**WHAT IS EXPECTED**
Turn every line of the entries below into a JSON list of strings, with one string for each line. Omit blank lines.

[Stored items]

== Segment start ==

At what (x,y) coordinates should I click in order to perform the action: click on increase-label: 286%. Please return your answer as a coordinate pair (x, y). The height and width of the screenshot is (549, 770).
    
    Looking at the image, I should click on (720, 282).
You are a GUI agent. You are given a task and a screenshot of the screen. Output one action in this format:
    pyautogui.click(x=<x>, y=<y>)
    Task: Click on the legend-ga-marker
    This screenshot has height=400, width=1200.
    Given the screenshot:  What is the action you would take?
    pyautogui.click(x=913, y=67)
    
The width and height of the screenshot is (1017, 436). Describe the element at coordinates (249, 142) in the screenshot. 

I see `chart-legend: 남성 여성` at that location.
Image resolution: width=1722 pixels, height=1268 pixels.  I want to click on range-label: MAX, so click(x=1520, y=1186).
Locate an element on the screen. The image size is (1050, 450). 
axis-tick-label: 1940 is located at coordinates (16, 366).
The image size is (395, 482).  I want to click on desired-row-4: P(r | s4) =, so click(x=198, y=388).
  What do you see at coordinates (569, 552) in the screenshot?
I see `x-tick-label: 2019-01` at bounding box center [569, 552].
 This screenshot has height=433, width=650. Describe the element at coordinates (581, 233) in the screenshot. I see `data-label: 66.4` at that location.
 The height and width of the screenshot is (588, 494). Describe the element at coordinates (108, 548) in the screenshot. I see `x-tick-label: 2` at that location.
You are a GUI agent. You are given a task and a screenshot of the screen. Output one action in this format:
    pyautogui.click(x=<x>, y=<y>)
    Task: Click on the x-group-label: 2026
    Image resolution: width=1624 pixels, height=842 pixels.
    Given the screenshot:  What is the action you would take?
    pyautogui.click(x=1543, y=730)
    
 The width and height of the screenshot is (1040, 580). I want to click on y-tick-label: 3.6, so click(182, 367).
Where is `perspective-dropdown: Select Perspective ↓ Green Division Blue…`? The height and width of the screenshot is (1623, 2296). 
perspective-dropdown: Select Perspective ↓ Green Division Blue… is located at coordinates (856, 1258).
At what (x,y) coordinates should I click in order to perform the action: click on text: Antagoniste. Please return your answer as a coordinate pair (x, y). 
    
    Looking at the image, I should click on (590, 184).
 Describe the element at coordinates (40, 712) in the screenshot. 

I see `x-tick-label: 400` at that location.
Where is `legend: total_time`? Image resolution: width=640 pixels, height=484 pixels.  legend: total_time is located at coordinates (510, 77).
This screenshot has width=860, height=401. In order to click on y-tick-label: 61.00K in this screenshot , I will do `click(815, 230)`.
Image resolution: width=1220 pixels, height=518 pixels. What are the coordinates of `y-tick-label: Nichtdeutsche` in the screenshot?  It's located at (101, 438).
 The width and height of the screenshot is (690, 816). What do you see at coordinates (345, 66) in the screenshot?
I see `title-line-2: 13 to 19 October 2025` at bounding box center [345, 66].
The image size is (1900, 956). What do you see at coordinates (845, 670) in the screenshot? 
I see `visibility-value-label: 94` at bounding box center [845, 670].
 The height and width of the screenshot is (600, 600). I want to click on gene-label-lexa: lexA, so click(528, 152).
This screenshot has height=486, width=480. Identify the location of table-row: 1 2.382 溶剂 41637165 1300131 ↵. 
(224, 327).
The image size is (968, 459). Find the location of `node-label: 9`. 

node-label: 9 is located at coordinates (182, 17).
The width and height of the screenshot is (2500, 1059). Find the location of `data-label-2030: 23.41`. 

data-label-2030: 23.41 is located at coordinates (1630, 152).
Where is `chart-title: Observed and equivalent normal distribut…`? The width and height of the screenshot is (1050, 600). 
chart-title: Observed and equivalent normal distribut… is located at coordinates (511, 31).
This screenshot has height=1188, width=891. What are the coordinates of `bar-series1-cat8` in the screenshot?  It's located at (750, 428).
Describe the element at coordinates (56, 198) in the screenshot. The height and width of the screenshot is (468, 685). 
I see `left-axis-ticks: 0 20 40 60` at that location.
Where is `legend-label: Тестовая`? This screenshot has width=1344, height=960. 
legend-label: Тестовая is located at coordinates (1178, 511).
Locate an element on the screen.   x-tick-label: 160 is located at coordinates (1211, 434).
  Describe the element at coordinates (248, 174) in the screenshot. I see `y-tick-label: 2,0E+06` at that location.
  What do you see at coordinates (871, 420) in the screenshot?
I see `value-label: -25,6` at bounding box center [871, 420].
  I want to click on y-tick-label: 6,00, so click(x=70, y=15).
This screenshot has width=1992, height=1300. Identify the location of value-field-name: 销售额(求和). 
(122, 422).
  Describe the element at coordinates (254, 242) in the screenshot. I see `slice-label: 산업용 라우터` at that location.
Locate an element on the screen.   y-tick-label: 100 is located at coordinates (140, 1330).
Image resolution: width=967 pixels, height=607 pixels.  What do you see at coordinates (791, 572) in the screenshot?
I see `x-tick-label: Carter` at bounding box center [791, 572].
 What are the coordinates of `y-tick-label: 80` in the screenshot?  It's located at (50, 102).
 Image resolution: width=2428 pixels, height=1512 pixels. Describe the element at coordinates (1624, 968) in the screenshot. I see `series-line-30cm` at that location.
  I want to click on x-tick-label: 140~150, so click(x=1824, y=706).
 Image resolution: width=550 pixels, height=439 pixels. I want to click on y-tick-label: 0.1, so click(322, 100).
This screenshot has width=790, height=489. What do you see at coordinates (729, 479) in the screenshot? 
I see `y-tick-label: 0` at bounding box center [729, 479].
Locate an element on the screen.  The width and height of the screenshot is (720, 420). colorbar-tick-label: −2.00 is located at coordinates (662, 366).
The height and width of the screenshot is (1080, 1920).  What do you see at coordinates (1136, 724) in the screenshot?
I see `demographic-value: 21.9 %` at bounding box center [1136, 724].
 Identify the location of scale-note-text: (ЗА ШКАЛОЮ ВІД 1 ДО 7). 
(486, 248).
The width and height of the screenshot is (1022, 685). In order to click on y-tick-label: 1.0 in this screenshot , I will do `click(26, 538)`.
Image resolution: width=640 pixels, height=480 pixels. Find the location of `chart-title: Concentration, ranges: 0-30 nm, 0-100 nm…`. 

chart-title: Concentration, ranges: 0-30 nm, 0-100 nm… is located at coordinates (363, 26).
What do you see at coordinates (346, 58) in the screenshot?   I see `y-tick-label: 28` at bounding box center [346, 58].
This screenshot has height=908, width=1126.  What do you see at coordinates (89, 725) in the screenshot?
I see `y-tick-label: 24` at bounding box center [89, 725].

== Segment end ==

**ANSWER TO THE PROBLEM**
[
  "At what (x,y) coordinates should I click in order to perform the action: click on increase-label: 286%. Please return your answer as a coordinate pair (x, y). The height and width of the screenshot is (549, 770).",
  "    Looking at the image, I should click on (720, 282).",
  "You are a GUI agent. You are given a task and a screenshot of the screen. Output one action in this format:",
  "    pyautogui.click(x=<x>, y=<y>)",
  "    Task: Click on the legend-ga-marker",
  "    This screenshot has height=400, width=1200.",
  "    Given the screenshot:  What is the action you would take?",
  "    pyautogui.click(x=913, y=67)",
  "The width and height of the screenshot is (1017, 436). Describe the element at coordinates (249, 142) in the screenshot. ",
  "I see `chart-legend: 남성 여성` at that location.",
  "Image resolution: width=1722 pixels, height=1268 pixels.  I want to click on range-label: MAX, so click(x=1520, y=1186).",
  "Locate an element on the screen. The image size is (1050, 450). ",
  "axis-tick-label: 1940 is located at coordinates (16, 366).",
  "The image size is (395, 482).  I want to click on desired-row-4: P(r | s4) =, so click(x=198, y=388).",
  "  What do you see at coordinates (569, 552) in the screenshot?",
  "I see `x-tick-label: 2019-01` at bounding box center [569, 552].",
  " This screenshot has height=433, width=650. Describe the element at coordinates (581, 233) in the screenshot. I see `data-label: 66.4` at that location.",
  " The height and width of the screenshot is (588, 494). Describe the element at coordinates (108, 548) in the screenshot. I see `x-tick-label: 2` at that location.",
  "You are a GUI agent. You are given a task and a screenshot of the screen. Output one action in this format:",
  "    pyautogui.click(x=<x>, y=<y>)",
  "    Task: Click on the x-group-label: 2026",
  "    Image resolution: width=1624 pixels, height=842 pixels.",
  "    Given the screenshot:  What is the action you would take?",
  "    pyautogui.click(x=1543, y=730)",
  " The width and height of the screenshot is (1040, 580). I want to click on y-tick-label: 3.6, so click(182, 367).",
  "Where is `perspective-dropdown: Select Perspective ↓ Green Division Blue…`? The height and width of the screenshot is (1623, 2296). ",
  "perspective-dropdown: Select Perspective ↓ Green Division Blue… is located at coordinates (856, 1258).",
  "At what (x,y) coordinates should I click in order to perform the action: click on text: Antagoniste. Please return your answer as a coordinate pair (x, y). ",
  "    Looking at the image, I should click on (590, 184).",
  " Describe the element at coordinates (40, 712) in the screenshot. ",
  "I see `x-tick-label: 400` at that location.",
  "Where is `legend: total_time`? Image resolution: width=640 pixels, height=484 pixels.  legend: total_time is located at coordinates (510, 77).",
  "This screenshot has width=860, height=401. In order to click on y-tick-label: 61.00K in this screenshot , I will do `click(815, 230)`.",
  "Image resolution: width=1220 pixels, height=518 pixels. What are the coordinates of `y-tick-label: Nichtdeutsche` in the screenshot?  It's located at (101, 438).",
  " The width and height of the screenshot is (690, 816). What do you see at coordinates (345, 66) in the screenshot?",
  "I see `title-line-2: 13 to 19 October 2025` at bounding box center [345, 66].",
  "The image size is (1900, 956). What do you see at coordinates (845, 670) in the screenshot? ",
  "I see `visibility-value-label: 94` at bounding box center [845, 670].",
  " The height and width of the screenshot is (600, 600). I want to click on gene-label-lexa: lexA, so click(528, 152).",
  "This screenshot has height=486, width=480. Identify the location of table-row: 1 2.382 溶剂 41637165 1300131 ↵. ",
  "(224, 327).",
  "The image size is (968, 459). Find the location of `node-label: 9`. ",
  "node-label: 9 is located at coordinates (182, 17).",
  "The width and height of the screenshot is (2500, 1059). Find the location of `data-label-2030: 23.41`. ",
  "data-label-2030: 23.41 is located at coordinates (1630, 152).",
  "Where is `chart-title: Observed and equivalent normal distribut…`? The width and height of the screenshot is (1050, 600). ",
  "chart-title: Observed and equivalent normal distribut… is located at coordinates (511, 31).",
  "This screenshot has height=1188, width=891. What are the coordinates of `bar-series1-cat8` in the screenshot?  It's located at (750, 428).",
  "Describe the element at coordinates (56, 198) in the screenshot. The height and width of the screenshot is (468, 685). ",
  "I see `left-axis-ticks: 0 20 40 60` at that location.",
  "Where is `legend-label: Тестовая`? This screenshot has width=1344, height=960. ",
  "legend-label: Тестовая is located at coordinates (1178, 511).",
  "Locate an element on the screen.   x-tick-label: 160 is located at coordinates (1211, 434).",
  "  Describe the element at coordinates (248, 174) in the screenshot. I see `y-tick-label: 2,0E+06` at that location.",
  "  What do you see at coordinates (871, 420) in the screenshot?",
  "I see `value-label: -25,6` at bounding box center [871, 420].",
  "  I want to click on y-tick-label: 6,00, so click(x=70, y=15).",
  "This screenshot has width=1992, height=1300. Identify the location of value-field-name: 销售额(求和). ",
  "(122, 422).",
  "  Describe the element at coordinates (254, 242) in the screenshot. I see `slice-label: 산업용 라우터` at that location.",
  "Locate an element on the screen.   y-tick-label: 100 is located at coordinates (140, 1330).",
  "Image resolution: width=967 pixels, height=607 pixels.  What do you see at coordinates (791, 572) in the screenshot?",
  "I see `x-tick-label: Carter` at bounding box center [791, 572].",
  " What are the coordinates of `y-tick-label: 80` in the screenshot?  It's located at (50, 102).",
  " Image resolution: width=2428 pixels, height=1512 pixels. Describe the element at coordinates (1624, 968) in the screenshot. I see `series-line-30cm` at that location.",
  "  I want to click on x-tick-label: 140~150, so click(x=1824, y=706).",
  " Image resolution: width=550 pixels, height=439 pixels. I want to click on y-tick-label: 0.1, so click(322, 100).",
  "This screenshot has width=790, height=489. What do you see at coordinates (729, 479) in the screenshot? ",
  "I see `y-tick-label: 0` at bounding box center [729, 479].",
  "Locate an element on the screen.  The width and height of the screenshot is (720, 420). colorbar-tick-label: −2.00 is located at coordinates (662, 366).",
  "The height and width of the screenshot is (1080, 1920).  What do you see at coordinates (1136, 724) in the screenshot?",
  "I see `demographic-value: 21.9 %` at bounding box center [1136, 724].",
  " Identify the location of scale-note-text: (ЗА ШКАЛОЮ ВІД 1 ДО 7). ",
  "(486, 248).",
  "The width and height of the screenshot is (1022, 685). In order to click on y-tick-label: 1.0 in this screenshot , I will do `click(26, 538)`.",
  "Image resolution: width=640 pixels, height=480 pixels. Find the location of `chart-title: Concentration, ranges: 0-30 nm, 0-100 nm…`. ",
  "chart-title: Concentration, ranges: 0-30 nm, 0-100 nm… is located at coordinates (363, 26).",
  "What do you see at coordinates (346, 58) in the screenshot?   I see `y-tick-label: 28` at bounding box center [346, 58].",
  "This screenshot has height=908, width=1126.  What do you see at coordinates (89, 725) in the screenshot?",
  "I see `y-tick-label: 24` at bounding box center [89, 725]."
]